その幼稚園は私が住んでいた地域にあったモンテッソーリ教育を行っている幼稚園でした。私は少しばかり倹約すれば、どうにかして娘をそこに通わせることができると思いました。私は娘を入園させるために面接の予約をしました。面接の際には、園長から「お嬢さんにはピッタリだと思いますよ!」と言われました。それで、私はすぐにでも娘を入園させたいという衝動にかられました。1年間在籍するという契約書を渡されました。契約書を見て分かったのですが、その園はシー・オルグ(Sea Organization:サイエントロジーが運営する宗教組織)が運営していました。しかし、契約書にサインする前に、1週間かけてじっくりとお金の計算をし直してみました。その結果、クレジットカードで借金をしなければ授業料を捻出できないことが判明しました。それをしてしまうと、本当に余裕のない生活になってしまうと思いました。そこで、私は泣く泣く娘の入学願書を取り下げました。自分を慰めるために、モンテッソーリ風の100ピースカウントボード(counting board:そろばんの原形の玩具)をAmazonで購入しました。残念ながら、娘はほとんどその玩具に興味を示しませんでした。まだ乳幼児の息子の方が興味を持ったのですが、しきりにパーツを口に入れようとするので手放さざるを得ませんでした。

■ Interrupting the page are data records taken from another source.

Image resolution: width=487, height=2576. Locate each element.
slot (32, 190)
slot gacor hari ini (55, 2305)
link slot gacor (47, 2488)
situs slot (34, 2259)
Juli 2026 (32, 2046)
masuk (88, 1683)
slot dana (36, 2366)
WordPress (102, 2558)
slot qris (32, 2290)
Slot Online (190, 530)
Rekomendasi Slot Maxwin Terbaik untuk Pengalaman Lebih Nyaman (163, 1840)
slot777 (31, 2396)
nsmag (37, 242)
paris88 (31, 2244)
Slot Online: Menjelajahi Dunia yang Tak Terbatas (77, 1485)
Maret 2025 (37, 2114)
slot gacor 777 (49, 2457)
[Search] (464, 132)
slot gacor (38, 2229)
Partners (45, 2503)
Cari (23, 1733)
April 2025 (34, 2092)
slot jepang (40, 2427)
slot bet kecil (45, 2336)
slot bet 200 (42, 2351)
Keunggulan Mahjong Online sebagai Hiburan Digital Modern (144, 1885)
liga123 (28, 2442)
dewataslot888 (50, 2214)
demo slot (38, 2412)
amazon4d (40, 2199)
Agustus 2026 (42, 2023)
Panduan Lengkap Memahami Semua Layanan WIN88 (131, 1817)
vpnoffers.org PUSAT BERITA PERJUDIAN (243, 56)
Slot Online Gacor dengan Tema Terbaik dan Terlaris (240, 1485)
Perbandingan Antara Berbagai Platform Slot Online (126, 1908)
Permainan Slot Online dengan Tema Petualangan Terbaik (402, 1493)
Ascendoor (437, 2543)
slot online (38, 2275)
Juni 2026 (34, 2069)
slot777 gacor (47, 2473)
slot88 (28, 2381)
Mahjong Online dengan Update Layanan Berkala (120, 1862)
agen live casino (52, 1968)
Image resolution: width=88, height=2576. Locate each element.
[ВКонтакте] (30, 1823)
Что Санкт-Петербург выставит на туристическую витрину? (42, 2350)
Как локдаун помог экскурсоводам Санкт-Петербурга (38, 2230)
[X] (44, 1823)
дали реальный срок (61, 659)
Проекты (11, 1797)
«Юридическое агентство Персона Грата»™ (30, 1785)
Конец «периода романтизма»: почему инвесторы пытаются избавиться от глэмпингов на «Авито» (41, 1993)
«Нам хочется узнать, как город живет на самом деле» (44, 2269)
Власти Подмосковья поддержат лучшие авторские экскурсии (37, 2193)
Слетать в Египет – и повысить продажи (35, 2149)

モンテッソーリ教育に興味があるが家計に余裕が無い親にとって、救いが無いわけではありません。というのは、モンテッソーリ教育の創始者であるイタリアの医師兼教育者であったマリア・モンテッソーリの思想と哲学は、社会に広く根付いているからです。ですので、モンテッソーリ教育を行っていると謳っていない幼稚園でもマリア・モンテッソーリの思想や哲学に沿った教育を受けることは可能なのです。個人毎に机を割り当てずにマットと子どもサイズのテーブルを使うこと、実体験を通じて学ぶことを重視すること、サークルタイム(子どもたちが敷物の上にあぐらをかいて座り、ニュースを共有したりみんなで話し合う時間)、選択タイム(子どもたち各々がアート、音楽、積み木遊びなど、興味のあることに思い思いに取り組む時間)などを取り入れている幼稚園は少なくありません。それらは、モンテッソーリ教育の哲学が元になっています。
20世紀初頭には、子どもが主体の教育法は画期的なものでした、個々の子どもの脳と身体の発育に合わせた教育という概念はそれ以前には無いものでした。モンテッソーリとその弟子たちの偉業は、そうした概念を世間一般に定着させたことです。さらに、彼女らは今日でも直感的には受け入れがたいと思われることを信じていました。彼女らは、子どもは本質的には、几帳面であり、強い労働倫理を持って自ら仕事に取り組むことができ、集中力も備わっていると信じていました。また、子どもが注意散漫になったり混乱するのは、周りの環境が混乱していることへの自然な反応であると考えていました。クリスティナ・デ・ステファノがマリア・モンテッソーリの伝記”The Child Is the Teacher(未邦訳)”を新たに書いたのですが、その中で彼女は記しています、「子どもは、整った環境に置かれ、正しく養育されると、すぐに興奮したり騒いだりしなくなり、静かで穏やかに過ごすようになります。また、自ら進んで仕事に取り組むようになります。」と。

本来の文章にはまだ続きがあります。